For those Americans who actually suffer from debilitating diseases, the harm to society of delaying even for a few years new drug patents for heart disease, cancer, and the like is substantially greater than the short term benefit of lower prices. Moreover, in the long term, miracle drugs are the cheapest way to treat disease, so that price controls probably lose money for the government in the long term.
The bottom line is this: Congress needs to keep our drug industry innovative, profitable, and competitive so it remains globally dominant. Any step that Congress takes to weaken this industry not only impairs one of America’s genuinely competitive cutting edge industries-one that reduces our balance of trade deficit by billions of dollars and employs hundreds of thousands of high paid American workers-but also retards the basic health of this and future generations of Americans.
I would end by quoting from a Washington Post new story from June 24th, which underscores the continuing dynamism and contributions of the bio- medical industry:
“Last October a researcher named Patrick Iversen, whoworks at a bio-tech firm in Corvalis, Oregon, pulled genetic information about a virus off the internet and started designing a drug to attack it.

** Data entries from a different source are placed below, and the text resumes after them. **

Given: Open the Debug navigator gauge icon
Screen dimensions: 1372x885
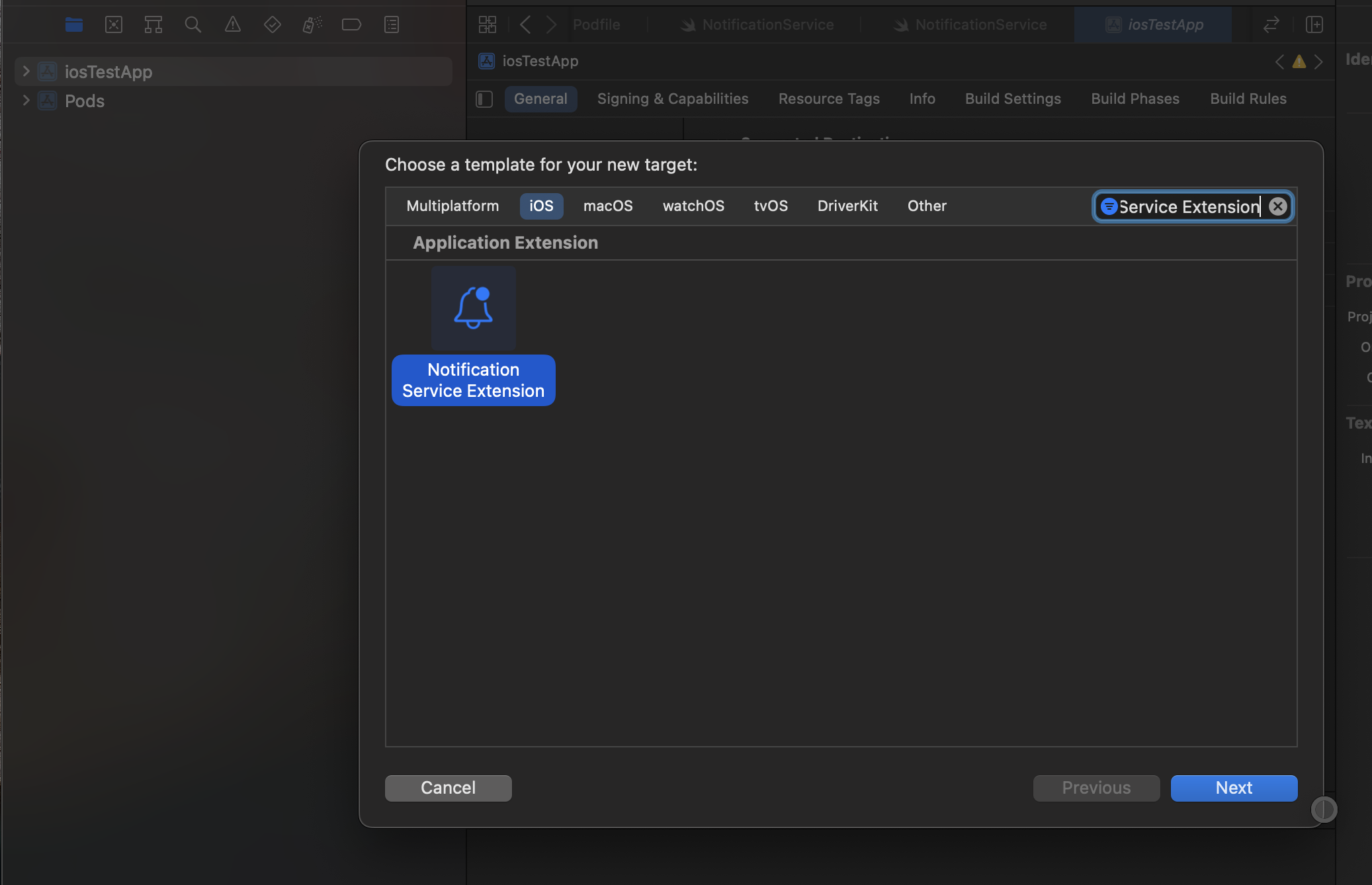Looking at the screenshot, I should click(312, 24).
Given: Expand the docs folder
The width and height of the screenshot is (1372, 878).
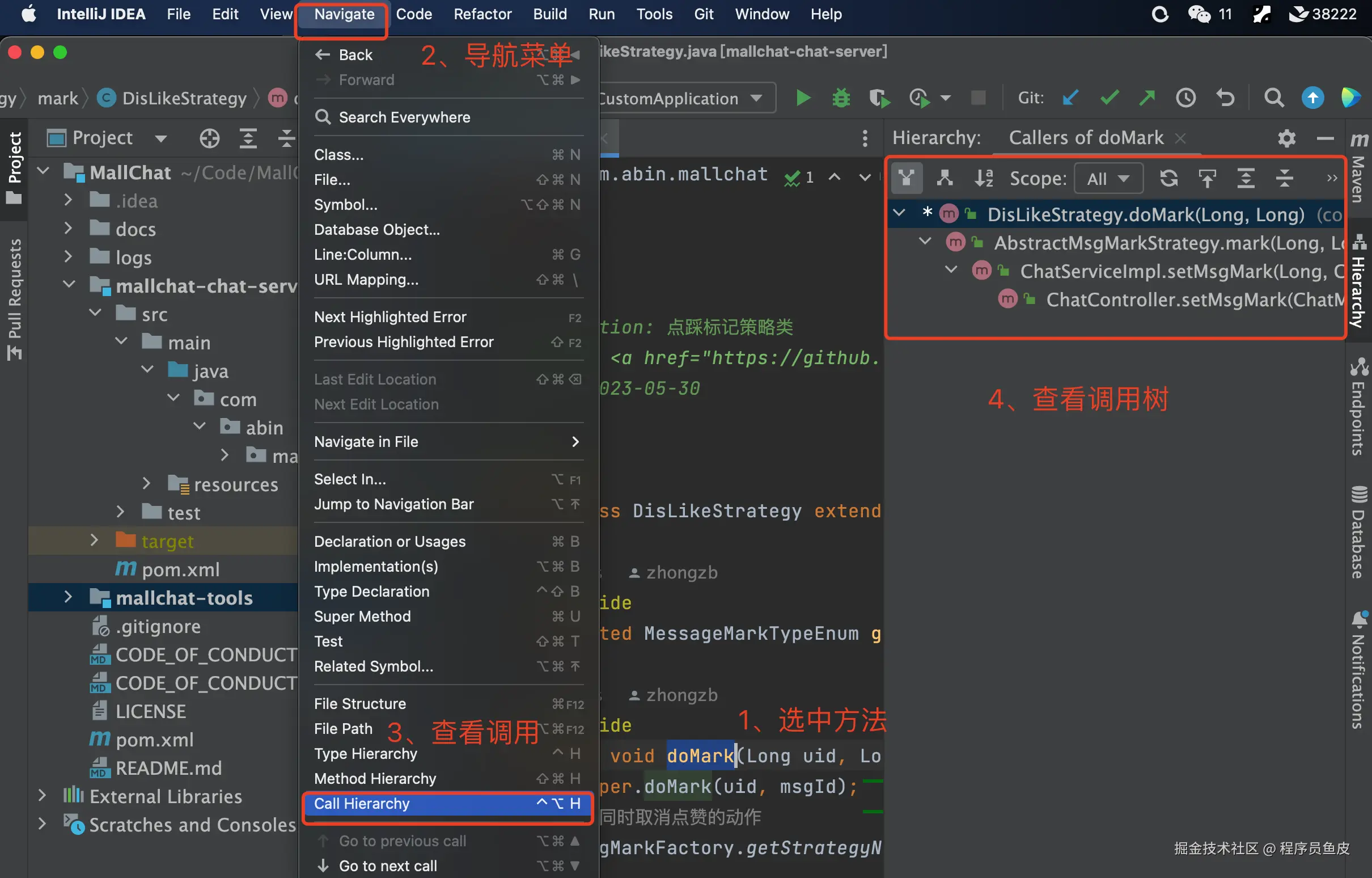Looking at the screenshot, I should point(68,229).
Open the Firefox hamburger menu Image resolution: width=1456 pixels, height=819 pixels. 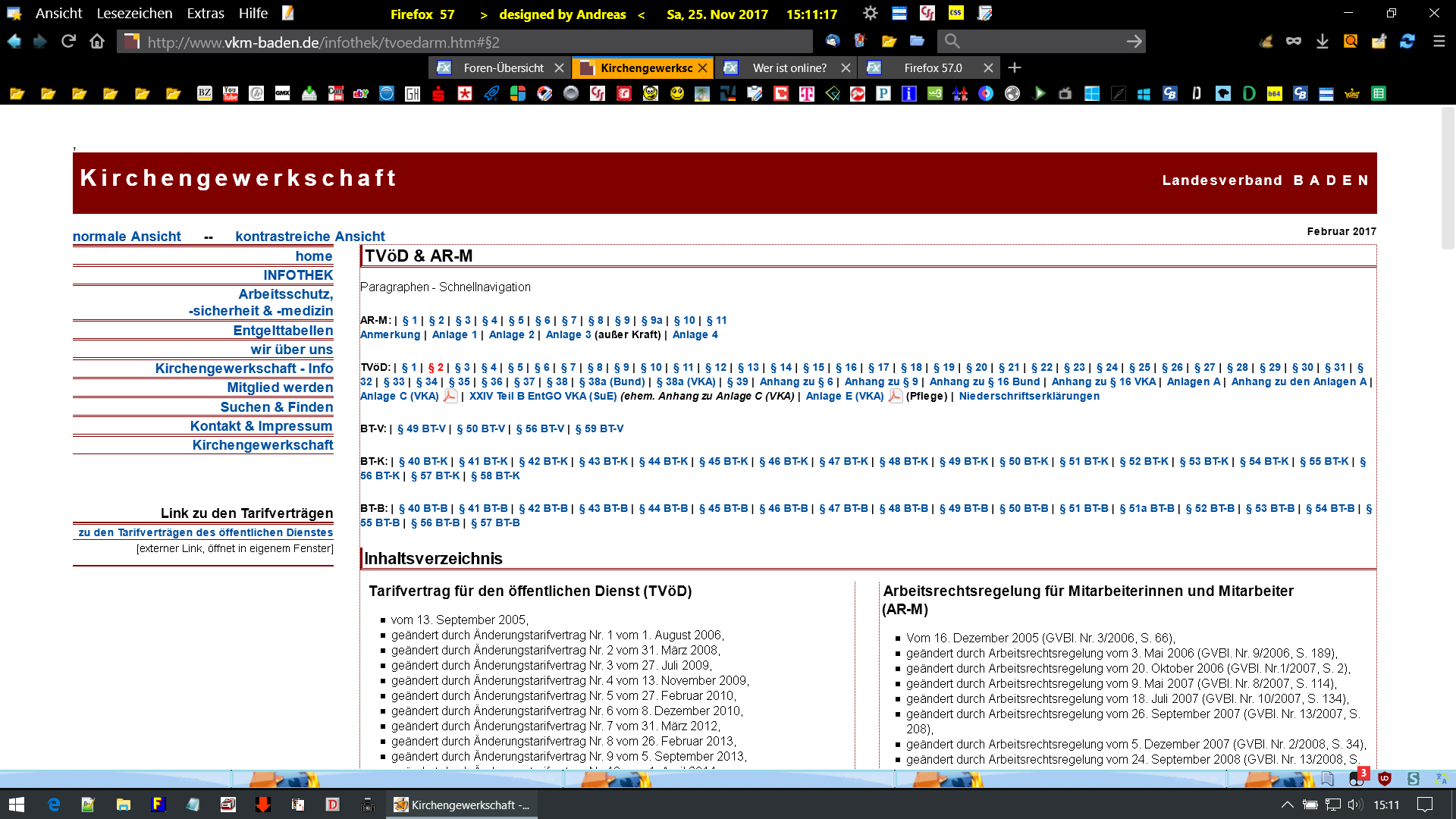point(1439,42)

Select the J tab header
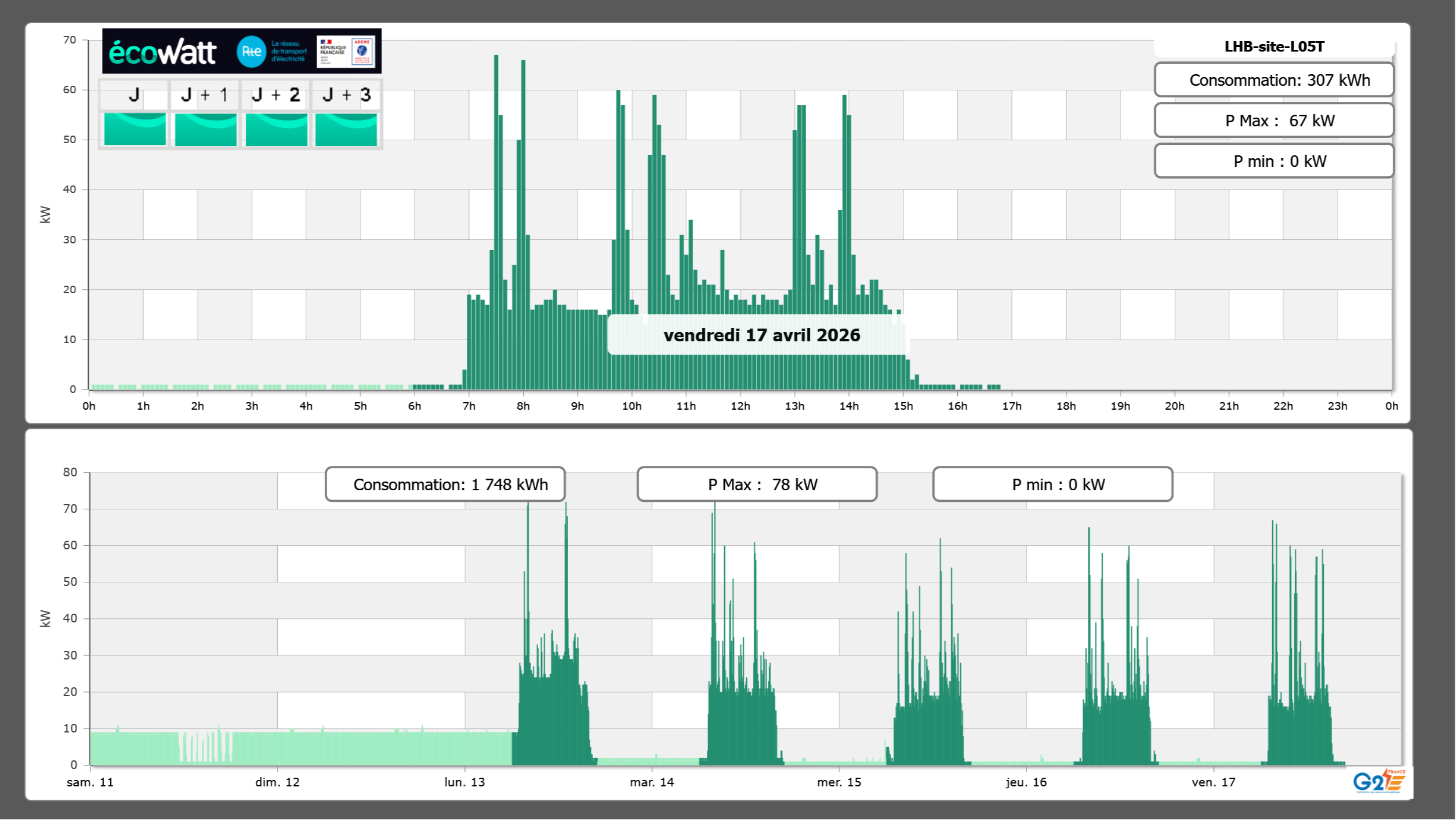click(135, 95)
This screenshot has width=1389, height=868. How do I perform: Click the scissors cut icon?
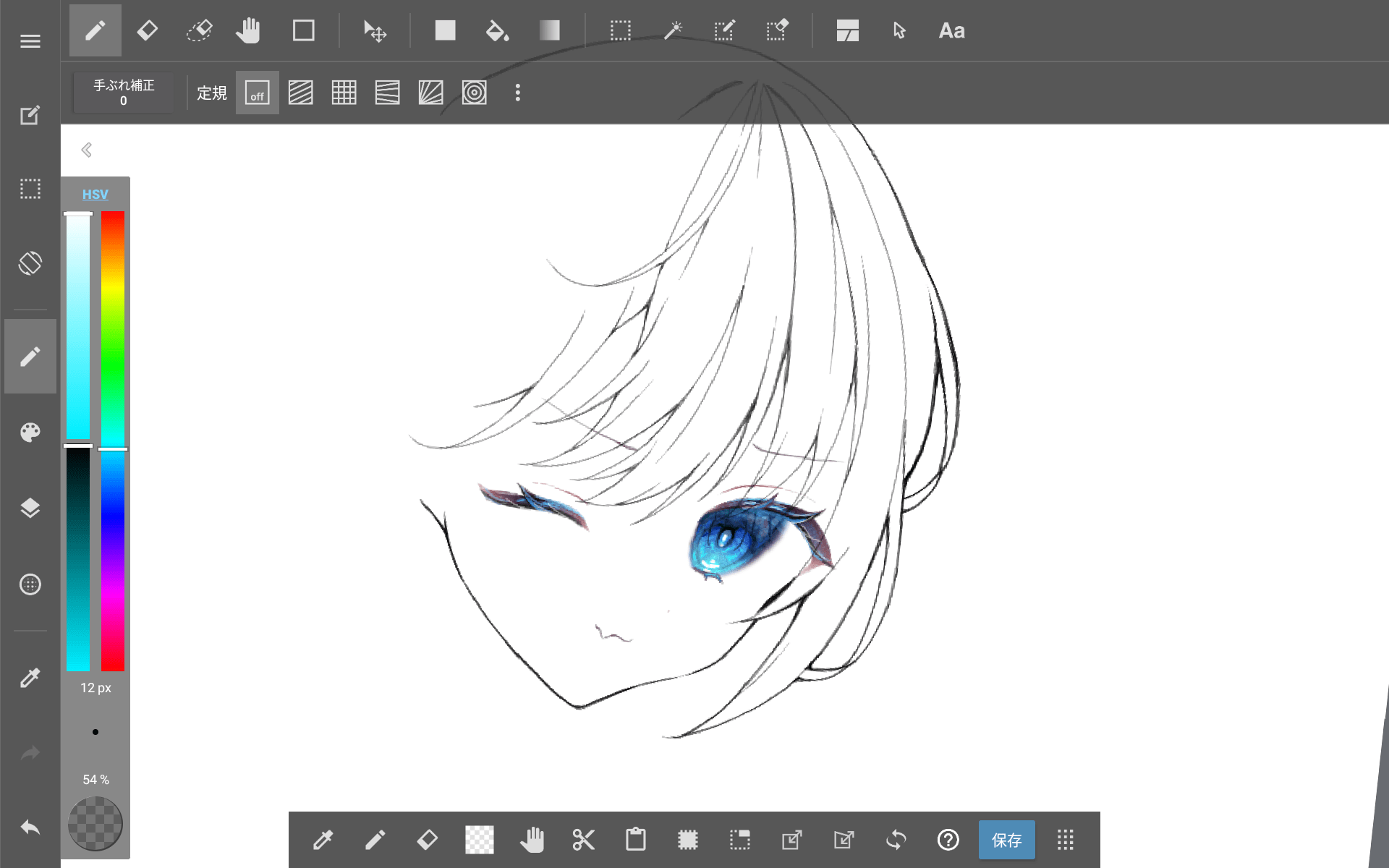pos(583,840)
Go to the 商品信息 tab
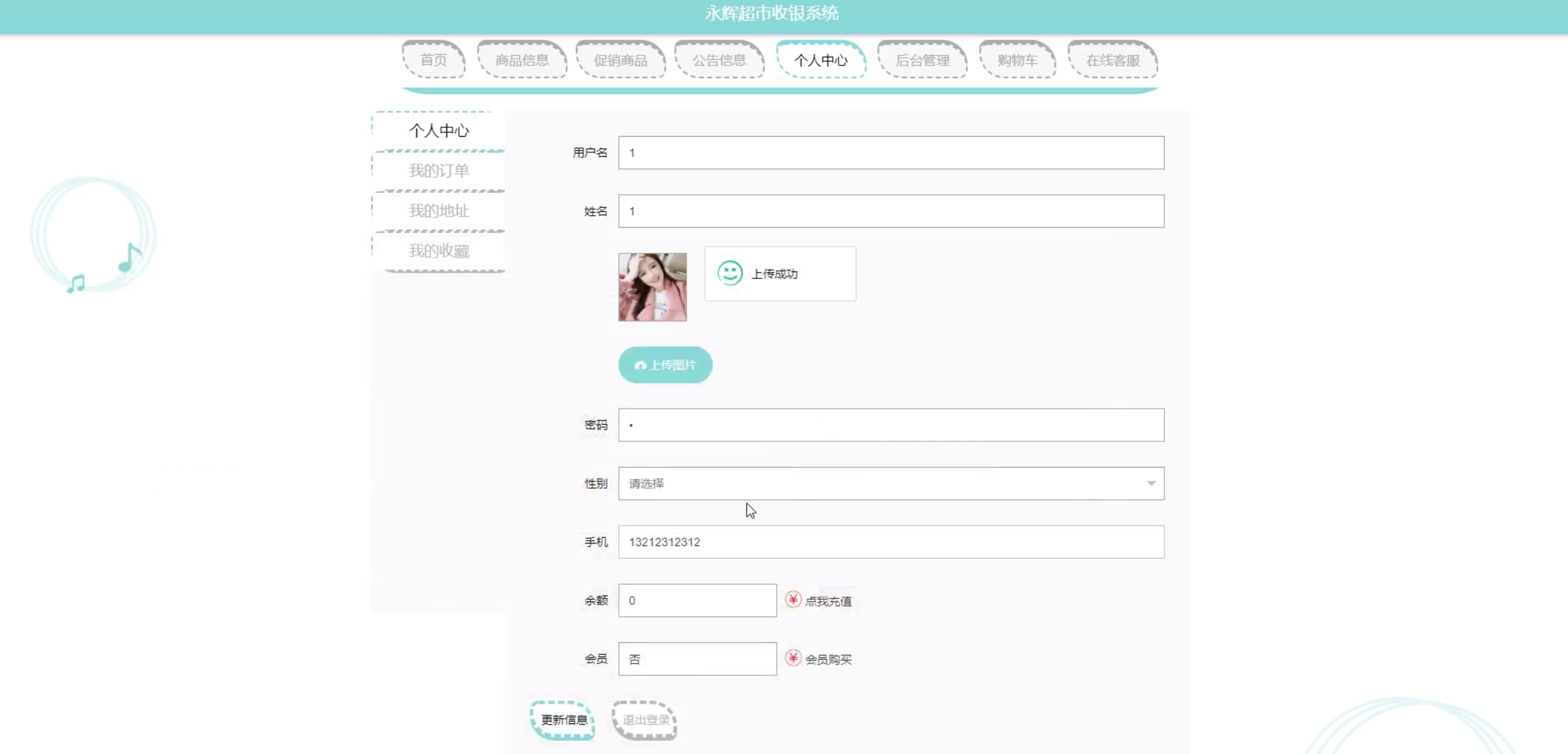The height and width of the screenshot is (754, 1568). click(522, 61)
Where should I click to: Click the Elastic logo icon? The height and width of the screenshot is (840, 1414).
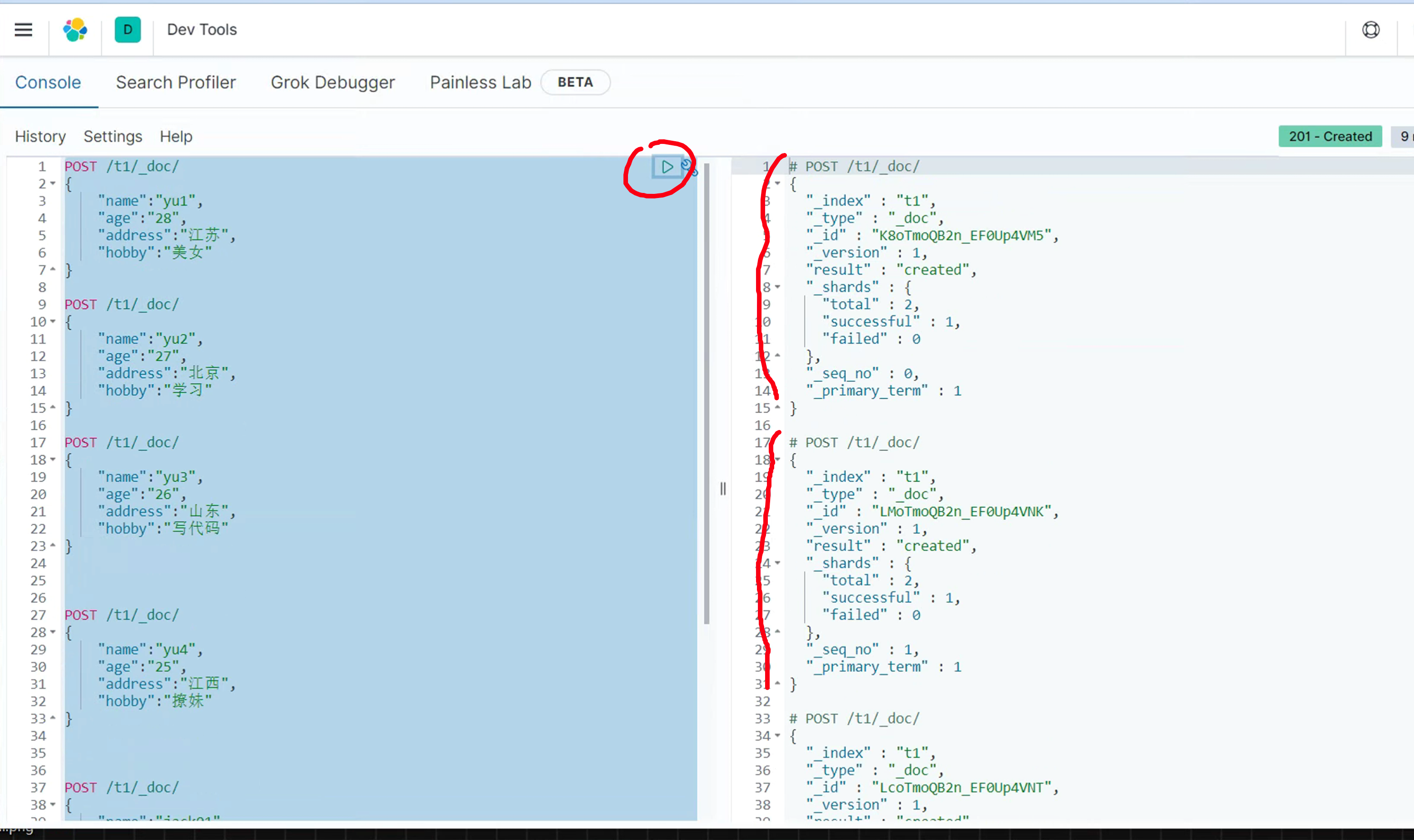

He tapped into computers in Bethesda to be sure his drug wouldn’t be likely to cause side effects. Satisfied, a week later he had developed some vials of a white powder.”
“If all goes according to plan, a doctor nurse will draw some of that drug into a needle later this year, perhaps in a hospital in mosquito plagued Cleveland, Ohio, and inject it into a person with West Nile Fever. The West Nile Virus drug has been developed with the help because he relied on something called antisense technology, which is the specialty of his company, AVI BioPharma Inc, a money losing biotechnology firm in Portland.”
Competing drug companies say they are finally close to making antisense drugs work. If they are right, the blistering pace of Iversen’s West Niles drug might be a harbinger of the future. In the rosiest scenario of this long-range future, antisense will be like the medical ward aboard the Starship Enterprise, the space vessel from “Star Trek,” where the doctor isolates the dread germ that’s turning the crew into goo, whips up a perfectly tailored antidote in minutes and sends everyone back to work.”
“It’s the magic bullet,” says Alan Gewirtz, a hematologist at the University of Pennsylvania, who has worked on this technology for a decade. If the approach were to work reliably, “you could kill bacteria, you kill viruses, you could keep joints from being inflamed, eyesight from growing dim, blood vessels from getting too thick and closing off.”
These are the golden eggs that I mentioned earlier in my testimony, that are laid by the bio-tech industry. It is the exciting future of the bio-technology industry that is within our grasp. For the sake of our children and out children’s children, we should race to get there and we should be willing to pay almost any price to do so. If the U.S. pharmaceutical industry makes tens or even hundreds of billions of dollars getting us to this near-disease free future, all the better.